Novas tecnologias no cuidado com a saúde mental ganham destaque no Setembro Amarelo
Baixar ÁudioNeuromodulação não invasiva já é utilizada em Caxias do Sul e pode complementar tratamentos de ansiedade e depressão
Durante o Setembro Amarelo, período dedicado ao cuidado com a saúde mental, o debate sobre novos recursos que vêm sendo incorporados à prática clínica ganha espaço. De acordo com dados do Ministério da Previdência Social, em 2025, o Brasil bateu o recorde de maior número de afastamentos no trabalho por transtornos mentais em uma década, superando o próprio ápice atingido no ano anterior. Ansiedade e depressão cresceram 15% e aparecem como o segundo maior motivo de afastamentos no país.

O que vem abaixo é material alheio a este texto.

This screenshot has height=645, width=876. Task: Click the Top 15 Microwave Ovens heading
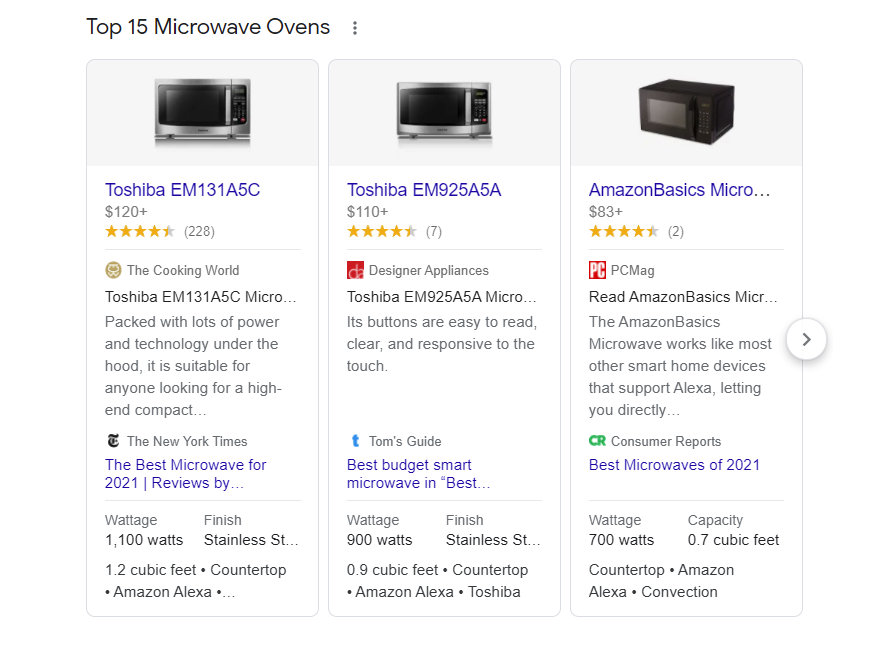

Entre as tecnologias disponíveis está a neuromodulação, conjunto de técnicas que busca influenciar, de maneira planejada e controlada, a atividade do sistema nervoso e favorecer uma melhor regulação do funcionamento cerebral. A neuropsicóloga Roberta Sartori uma das especialisatas que utiliza o recurso, concedeu entrevista ao programa Temática sobre o assunto. Confira o conteúdo completo em áudio (acima).
A saber:
Antes de iniciar uma intervenção, o processo começa pela compreensão da pessoa e não pela escolha do equipamento. São considerados a queixa, a história clínica, diagnósticos anteriores, tratamentos já realizados, medicações, condições de saúde e o impacto dos sintomas na vida cotidiana.
A neuromodulação utiliza estímulos específicos, que podem ser elétricos, magnéticos, luminosos ou baseados no próprio funcionamento cerebral, com o objetivo de favorecer processos naturais de neuroplasticidade, capacidade que o cérebro possui de aprender, adaptar-se e reorganizar-se.
Na ansiedade, entre os objetivos possíveis da neuromodulação estão favorecer a autorregulação, reduzir a hiperativação e a tensão fisiológica, melhorar o controle da atenção e ajudar a interromper ciclos de preocupação. Na depressão, a intervenção pode buscar favorecer energia, iniciativa, motivação, atenção e interesse, além de reduzir a lentificação cognitiva e a tendência a permanecer preso a pensamentos negativos repetitivos.